Полонез, «этот исторический танец королей и рыцарей», тоже много раз привлекал к себе Шопена. Он писал полонезы в молодости, еще живя в Варшаве, и писал их незадолго перед смертью (Полонез A-dur, op. 61 — одно из последних произведений Шопена). Особенно замечателен его второй полонез, ор. 26, напечатанный в 1836 году. В нем слышится сдержанный ропот народного недовольства, постепенно усиливающийся и доходящий наконец до взрыва, слышатся мерные звуки марша, призывающие к борьбе и победе. Начинается ожесточенная, отчаянная борьба за свободу и национальную независимость. И вдруг все сразу обрывается и замирает… В этом полонезе сошлась вся вековая, историческая скорбь Польши, кратковременный подъем ее национального духа и последовавшая затем трагическая развязка. Совершенно в другом роде написан полонез ор. 40 (A-dur) — самый известный из всех полонезов Шопена. В нем как бы запечатлен отзвук прежнего величия Польши.

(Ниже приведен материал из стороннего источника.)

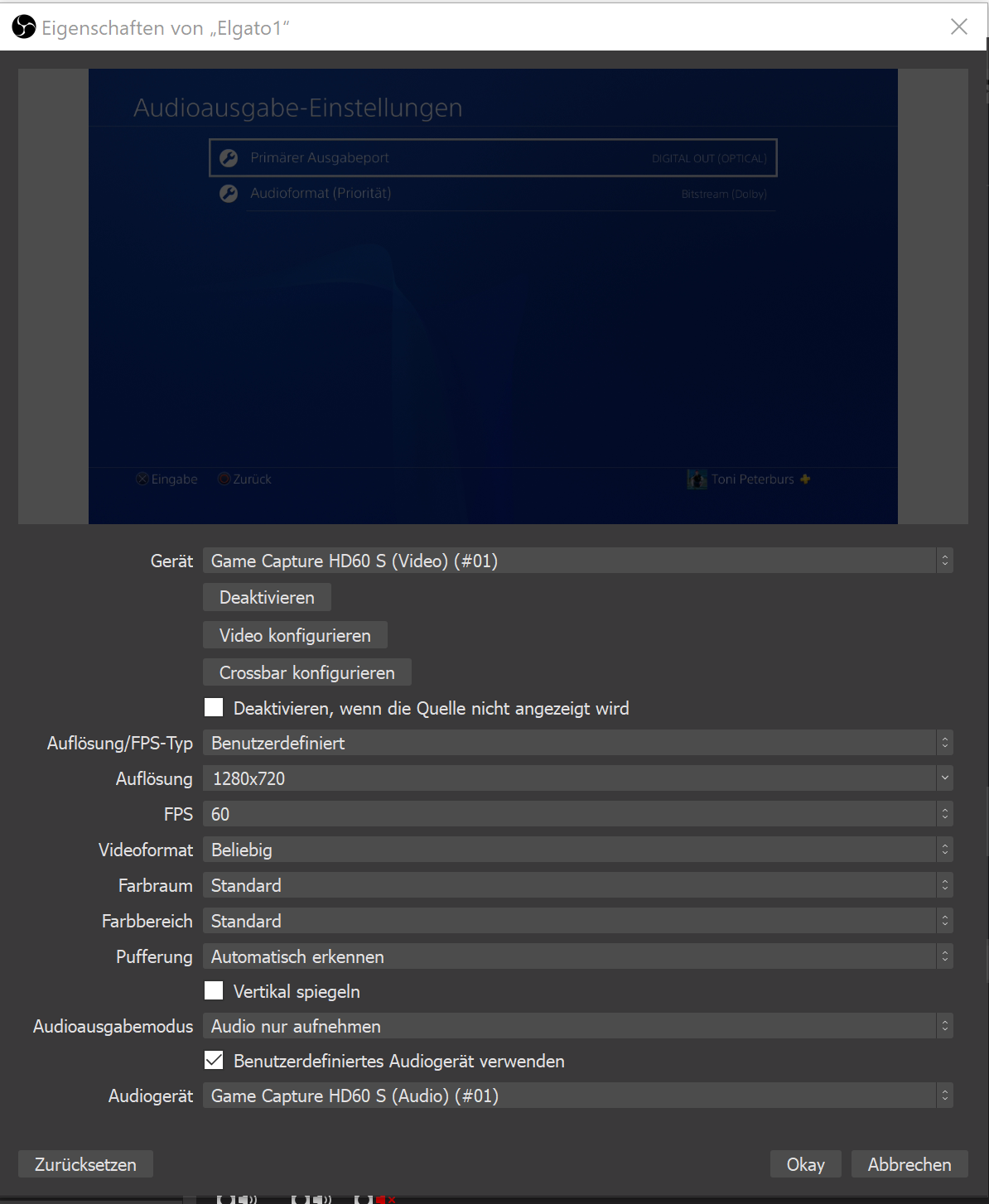This screenshot has height=1204, width=989.
Task: Click the OBS logo in the title bar
Action: tap(24, 27)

В концертах Шопен выступал очень редко. В 1841 году он дал два концерта в Париже. Мы уже несколько раз говорили, что Шопен не любил выступать в концертах: большая зала и публика смущали его и мешали развернуться во всем своем блеске. Чем старше он становился, тем сильнее проявлялась у него эта нелюбовь к концертам. К тому же вследствие расстроенного здоровья игра его делалась все слабее и слабее, так что в большой зале его иногда почти не было слышно. Своих вещей он не разучивал перед концертами, а только иногда проигрывал их для памяти, но недели за две до концерта он принимался серьезно штудировать Баха.
Моцарт и Бах были его любимыми композиторами. Характерно, что, несмотря на все его благоговения перед Бетховеном, некоторые вещи в его произведениях казались Шопену слишком грубыми и необузданными. Точно так же он относился и к другому титану, который в литературе занимает такое же место, как Бетховен в музыке, — к Шекспиру. И в том, и в другом было слишком много огня и могущества для его женственной, болезненно-меланхолической натуры. Лист говорит, что Шопену не нравился слишком бурный, страстный характер многих произведений Бетховена; ему казалось, что в каждой фразе Бетховена проглядывает какая-то «львиная мощь, которая угнетает душу и подавляет ее своим величием». Некоторые вещи, как, например, первую часть Mondschein sonate[13], он очень любил.
Мендельсона и Шумана Шопен совсем не признавал, никогда сам не играл их и ученикам своим давал играть только некоторые «Песни без слов» Мендельсона. Вообще, исключая классиков, он неблагосклонно относился к немецкой музыке и предпочитал ей итальянскую: он был большим поклонником Беллини и Россини и постоянно ходил слушать их оперы.